Try this with any developer, whether a potential customer or an internal engineer: describe a problem that could be solved with code. They may have a few initial clarifying questions. Quickly, it will be clear how their brains are wired for problem-solving. You can almost see the pieces swirling in their mind, like Sherlock Holmes as he deduces how a crime occurred.

It’s possible a competitor arises as a solution during this ideation process. But that’s only likely if the other company has already shown that they understand the problem space. More likely, the developer’s thoughts go to common platforms and frameworks, open-source tools, and the other elements they are already using to do their work.

The conundrum becomes: how do you compete with a developer’s instinct to use their current tools, many of which are practically or actually free? The answer: you don’t.

Help Developers Solve Their Problems

Rather than fight against this “build it myself” tendency, follow its momentum. Your marketing can speak to the ideas already swirling in developer minds. Take them down the path to build, run, and maintain a service like yours. You aren’t promoting your API with this marketing, at least not directly. Instead, you’re demonstrating your authority as a company that knows how to solve these problems.

I call this approach the Developer Content Mind Trick. It works in all types of content, but especially shines as a deep, foundational guide.

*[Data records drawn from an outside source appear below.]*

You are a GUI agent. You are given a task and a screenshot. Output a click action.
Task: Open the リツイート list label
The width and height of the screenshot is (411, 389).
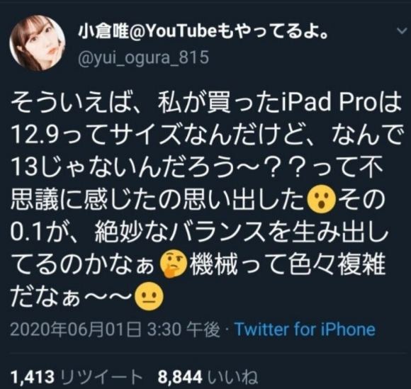(101, 377)
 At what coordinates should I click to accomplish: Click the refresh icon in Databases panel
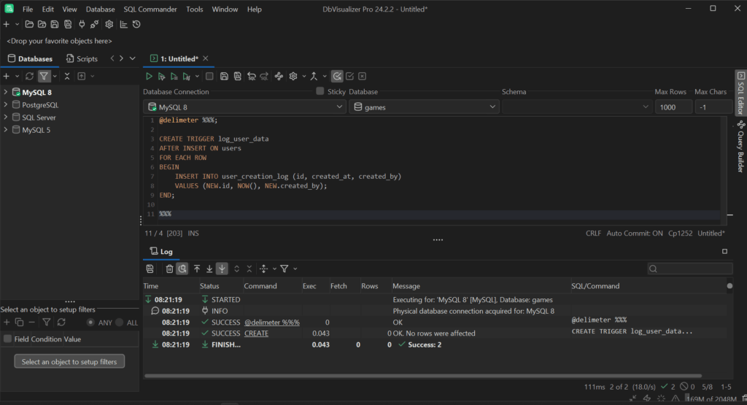[x=29, y=76]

For example, OpenCage Data provides an API for reverse geocoding. Given a location described by latitude and longitude coordinates, their service returns a human-readable description of the place. Many developers appreciate that OpenCage is built on open data. They might also be tempted to piece together their own reverse geocoder using a combination of open-source software and community-generated data. A traditional marketing approach could have been to detail the features and benefits of OpenCage for these developers but hide behind-the-scenes details from view.

Instead, the company published a reverse geocoding guide to help developers architect and build a reverse geocoder. It includes contextual sections on use cases, why this type of geocoding is important, and how open data helps. Throughout, developers will get a sense of what it takes to create a solution (a lot!) and how much the OpenCage team knows about reverse geocoding (a whole lot!). Some developers will read this guide (disclosure: written in collaboration with the EveryDeveloper team) and go on to build a reverse geocoder — they can even follow a tutorial to get started. But, most will be convinced it’s harder than it seems and will use OpenCage instead.

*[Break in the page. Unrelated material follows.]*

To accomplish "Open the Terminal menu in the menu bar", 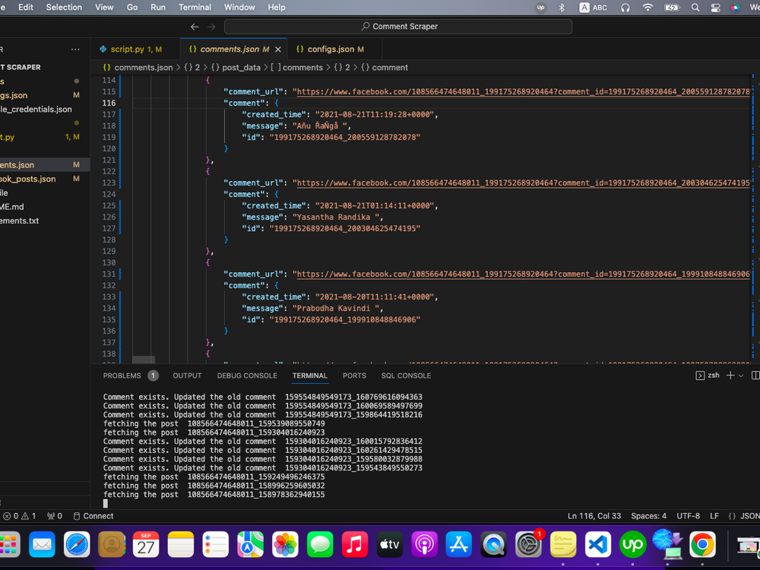I will pos(195,8).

Watch OpenCage founder Ed Freyfogle talk about what it takes to maintain an API product:

Keep in mind, this type of content is not documentation. Your docs are essential, and they solve their share of developer problems. However, few developers will discover you through documentation, which is by definition focused on your product.

Your API marketing should focus not on your product, but on the business and technical problems your product solves.

Repeat Your Message Across Channels

Not every part of your API marketing can be 10,000-word educational guides. Fortunately, you can use the same educational approach to reach developers in shorter formats like blog articles, webinars, conference talks, and social media posts. In fact, my book includes chapters on open source, events, and tools, in addition to more traditional content.

What you want to avoid in your API marketing is switching into promotional mode. Remind your content creators about the effectiveness of education over promotion when it comes to developer audiences. Aim for consistency by sharing an understanding of your developer audience across your organization.

Remember the problems you solve and the way a developer will lean toward building the solution. Follow that momentum and show developers how you’ve thought through the solution they want to implement. They’ll appreciate the education while gaining respect for your authority in the problem space. The end result is that more developers will opt to use your product.